[This post is a continuation of my previously posted text on the yogh sound in English https://paulwebb.blog/2023/12/19/the-yogh-of-truth-part-i-yogh/]
The phonetic subtlety of great poets such as Emily Dickinson never ceases to enchant me. Even when the sounds in question are silent!
Dickinson packs three words with silent yoghs (‘bright’, ‘delight’, and ‘lightning’) into the central three lines of her short poem Tell all the Truth but tell it slant.
There is perhaps here also a semi-intentional pun on ‘lightning’ ‘(en)lightening’.

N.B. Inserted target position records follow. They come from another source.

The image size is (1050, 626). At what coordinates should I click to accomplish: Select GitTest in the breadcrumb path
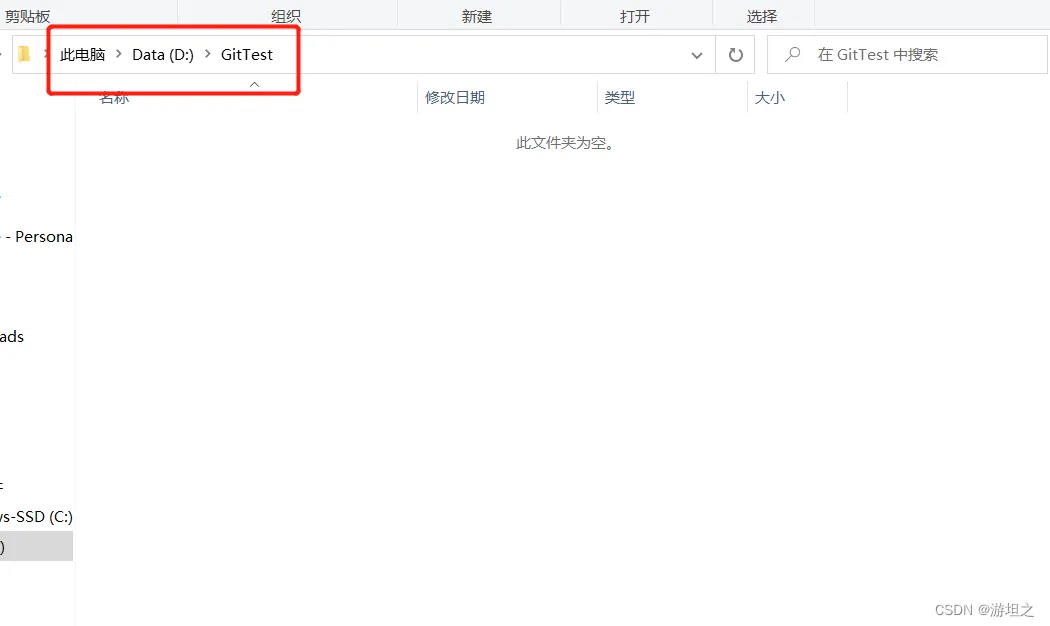tap(246, 54)
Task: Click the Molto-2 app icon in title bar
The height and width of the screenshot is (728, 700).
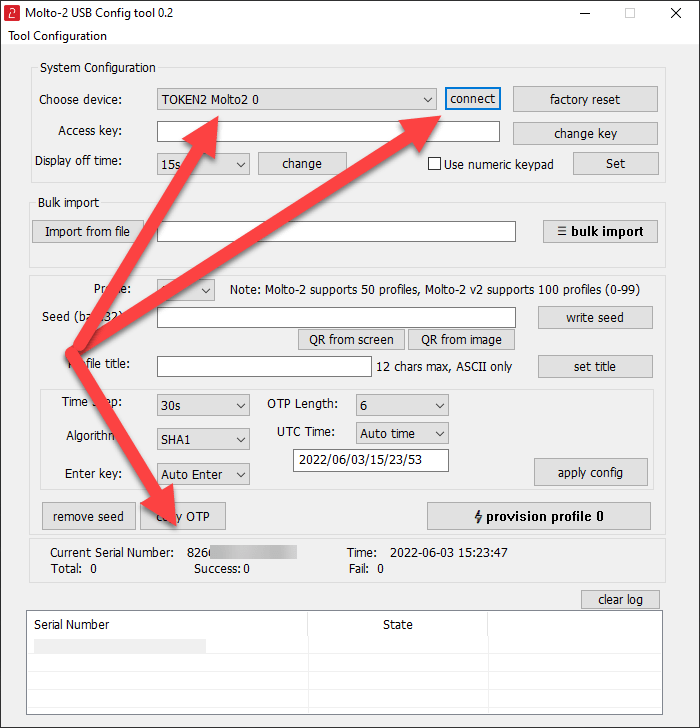Action: (14, 13)
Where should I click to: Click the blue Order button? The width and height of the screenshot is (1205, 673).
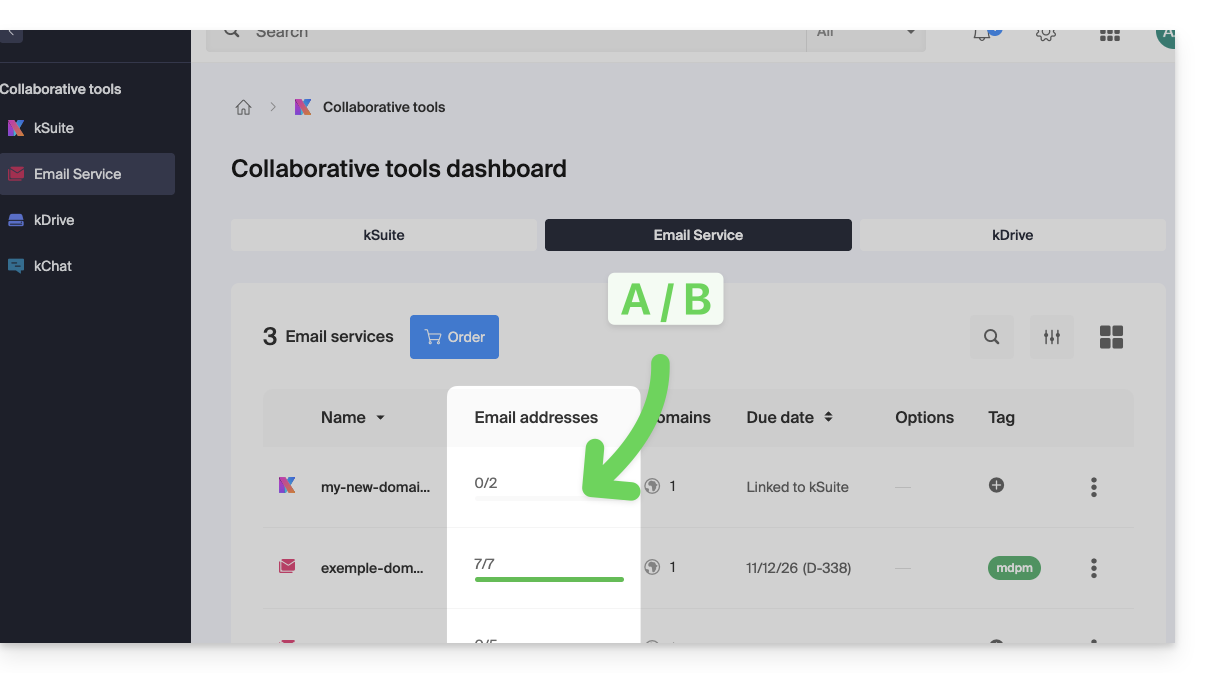click(x=454, y=337)
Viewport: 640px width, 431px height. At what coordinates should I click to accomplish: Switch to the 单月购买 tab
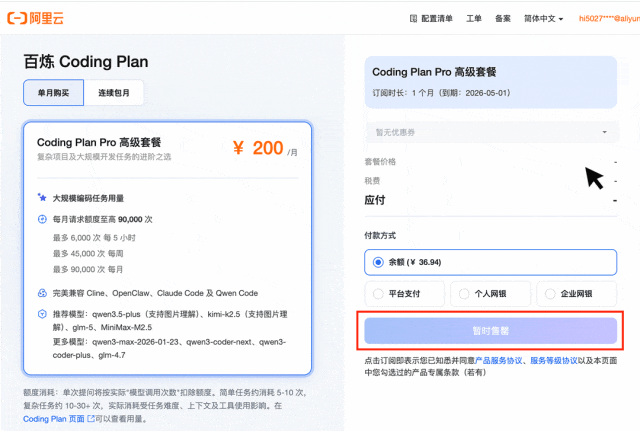tap(53, 93)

‘Tell all the Truth but tell it slant—
Success in Circuit lies
Too bright for our infirm Delight
The Truth’s superb surprise
As Lightning to the Children eased
With explanation kind
The Truth must dazzle gradually
Or every man be blind—
Truth in this poem is deemed too overpowering for people to see or understand it directly. (‘Too bright for our infirm delight’) It is akin to thunder and lightning in its capacity to shock and blind and generate fear. It should, therefore, be explained gradually, as to a child. (‘As Lightning to the Children eased//with explanation kind’)

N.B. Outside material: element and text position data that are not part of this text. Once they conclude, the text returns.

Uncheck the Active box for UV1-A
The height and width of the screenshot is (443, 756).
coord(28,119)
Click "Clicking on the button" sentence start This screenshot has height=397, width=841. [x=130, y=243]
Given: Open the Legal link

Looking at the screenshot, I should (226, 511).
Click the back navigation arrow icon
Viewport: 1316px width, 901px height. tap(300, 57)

The odd-sounding phrase ‘infirm delight’ requires some unpacking. The spelling of ‘delight’ conventional today (as it was in Dickinson’s time) – with the silent -gh- in the middle – in fact derives from a folk (and false) etymology connecting it with light. Dickinson may well have believed this to be true. The word here, however (juxtaposed as it is with the adjective ‘infirm’) retains a shadow of its true origin in Latin delictes, a term referring to crime and sin, as in the legal phrase in flagrante delicto [caught redhanded].
Sin is connected here—as indeed it should be, if it is deemed to be original—with innocence, ignorance, and the inexorable emotional shortcomings of the human psyche.

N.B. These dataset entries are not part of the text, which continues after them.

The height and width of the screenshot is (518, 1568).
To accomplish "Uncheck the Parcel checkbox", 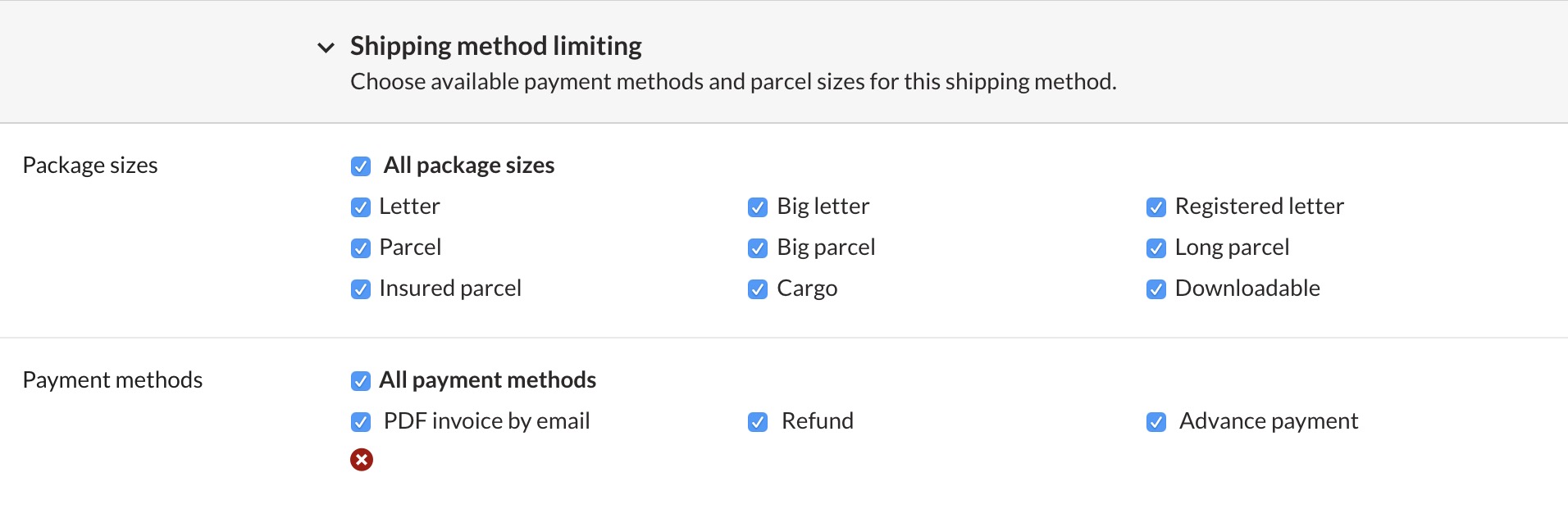I will (x=361, y=248).
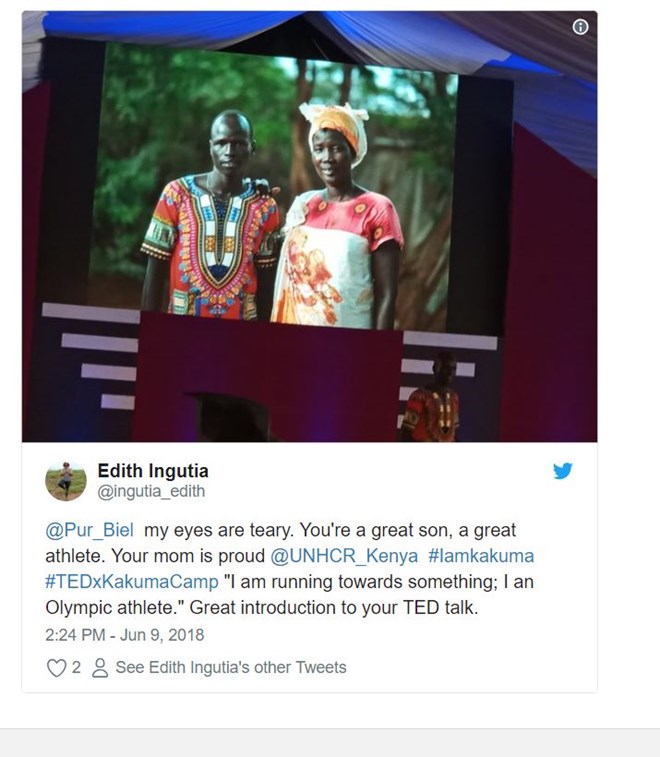Viewport: 660px width, 757px height.
Task: Click the 2:24 PM - Jun 9, 2018 timestamp
Action: [x=125, y=635]
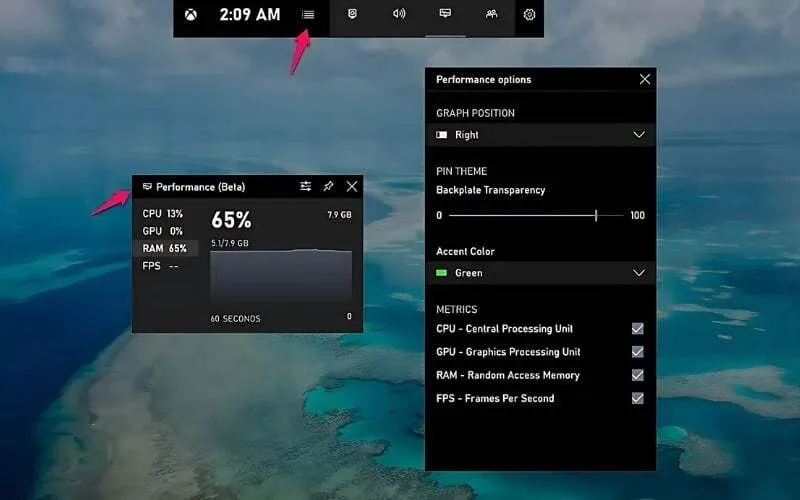Close the Performance options panel
800x500 pixels.
tap(645, 79)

Dickinson’s linguistic theology accords here with that of Ancient Hindu philosophers, according to whom, at the beginning of creation, the gods tore up the truth into tiny fragments and scattered it about the world. Truth is picked up and put together bit by bit, not revealed in a blinding flash.
Truth must be brought fully out. But it can only be told aslant. It must, as Dickinson oxymoronically puts it ‘dazzle gradually’.
If we dig deeper into the phonetic subtleties of this little poem, we find other gems.
Three words containing the short ‘a’ vowel (called ‘ash’ and written /æ/ in phonetic script) frame the poem. The ‘ash’ in ‘slant’ in the first line is picked up by the ‘ashes’ in ‘dazzle’ and ‘man’ in the last two lines.
The ‘ai’ diphthong with silent -gh- in ‘delight’, and ‘lightning’ and ‘bright’, which illuminate the central section of the poem, are also echoed by the same diphthong in yogh-less ‘kind’ and ‘blind’ in the final rhyming couplet. ‘Blind’ of course creates an ironic coupling with the light-bright-delight cluster of the central section. Dickinson’s innate feel for the phonetics of English and for its antiquity is, as always, impeccable. She creates a little phonetic symphony around a grand seemingly ungraspably abstract theme. Truth told slant indeed.